The family computer crapped out a couple of months ago. It's been so long that the details are fuzzy, but I seem to recall I was trying to add an additional hard drive and ran into irreparable problems. It was one of those things where, for various reasons, I couldn't move forward, nor could I move back.
My employer had recently updated my computer with a new notebook, so I had my 3+ year-old notebook sitting unused. Taking the easy way out, I put the family onto the laptop with the best of intentions of fixing the old desktop (PII 300, if I remember correctly) or replacing it (yeah, right — like I'm going to get around to doing either one of those).

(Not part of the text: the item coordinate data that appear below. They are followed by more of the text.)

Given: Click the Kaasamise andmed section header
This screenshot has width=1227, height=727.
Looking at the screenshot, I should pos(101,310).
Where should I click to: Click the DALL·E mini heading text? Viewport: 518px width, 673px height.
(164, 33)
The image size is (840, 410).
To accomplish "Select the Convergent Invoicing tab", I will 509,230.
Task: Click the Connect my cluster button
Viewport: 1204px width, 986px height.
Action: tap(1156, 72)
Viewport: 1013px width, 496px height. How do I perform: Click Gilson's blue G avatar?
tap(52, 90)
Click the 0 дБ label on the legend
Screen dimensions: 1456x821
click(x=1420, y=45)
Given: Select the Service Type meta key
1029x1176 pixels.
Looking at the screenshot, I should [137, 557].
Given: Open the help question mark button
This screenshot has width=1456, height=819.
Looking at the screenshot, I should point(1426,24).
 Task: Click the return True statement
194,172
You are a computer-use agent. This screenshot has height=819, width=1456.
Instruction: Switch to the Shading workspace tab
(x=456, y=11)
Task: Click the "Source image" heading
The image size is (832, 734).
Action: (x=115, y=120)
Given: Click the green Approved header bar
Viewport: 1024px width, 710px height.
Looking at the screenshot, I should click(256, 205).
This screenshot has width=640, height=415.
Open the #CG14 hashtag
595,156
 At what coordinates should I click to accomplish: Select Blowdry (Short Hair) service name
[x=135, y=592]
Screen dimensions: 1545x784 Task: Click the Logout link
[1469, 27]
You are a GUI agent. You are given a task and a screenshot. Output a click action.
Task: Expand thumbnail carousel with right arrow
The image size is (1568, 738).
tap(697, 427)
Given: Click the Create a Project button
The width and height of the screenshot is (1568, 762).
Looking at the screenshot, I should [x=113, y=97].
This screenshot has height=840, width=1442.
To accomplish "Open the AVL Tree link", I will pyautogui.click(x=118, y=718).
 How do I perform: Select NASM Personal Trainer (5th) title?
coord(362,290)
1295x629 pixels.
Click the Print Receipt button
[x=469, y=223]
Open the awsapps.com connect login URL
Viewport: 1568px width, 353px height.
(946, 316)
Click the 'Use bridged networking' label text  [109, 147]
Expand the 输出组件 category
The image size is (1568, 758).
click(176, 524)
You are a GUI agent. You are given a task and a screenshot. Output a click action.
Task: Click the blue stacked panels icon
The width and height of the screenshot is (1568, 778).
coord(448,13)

Well, tonight my hand was forced. The laptop died (I suspect it was the drive controller, since on bootup it said it can't find a hard drive or an optical drive, and it's got one hard drive and two optical drives) and the family was without a computer. The driving force here was the fact that the wife sent an email to our daughter's band director, and expected and needed an immediate response (none so far, in case you're wondering).
I really like Dell computers (and I can't rationally justify it — I just like Dells, so sue me), so I went to their web site to see what kind of computer I could build, what the cost would be and how long it would take to deliver it. I should have known this wouldn't work out, because regardless of the cost, I couldn't find a way to get a computer I wanted to ship before December 28th. Non-starter, dude.
So at 8:30 I'm rushing out the door to Best Buy to fill the Garrett family computer deficiency. Since I'd seen a highly favorable review of the HP 1170n (I'd provide a link, but that powerhouse PC manufacturer HP doesn't have anything on their web site about this computer — yeah, they're gonna go places, mark my words) a while back, I've been looking at it off and on. The big positive it had in its favor was a removable 170 GB hard drive, in addition to the standard 200 GB internal hard drive. I was a little concerned that it only came with 512 MB of RAM — and with RAM especially, more is almost always better.
My conscience required me to do at least a little due diligence, so I started looking around Best Buy's computer section to see what other computers they might have that would meet our needs. In that process, I stumbled across the Gateway 820GM, and to make an already too long story short, I opted for the Gateway. Ultimately, I chose it over the HP because the HP's most attractive feature (the removable 170 GB hard drive) seemed uncompelling in actual use, whereas the Gateway has 1 GB of RAM (compared to the HP's 512 MB). And computer geeks know that more RAM is always better.
So I'm going to be spending the next several days or weeks figuring out how Windows Media Center works, and how I need to upgrade every other piece of electronic equipment to take advantage of all our new capabilities.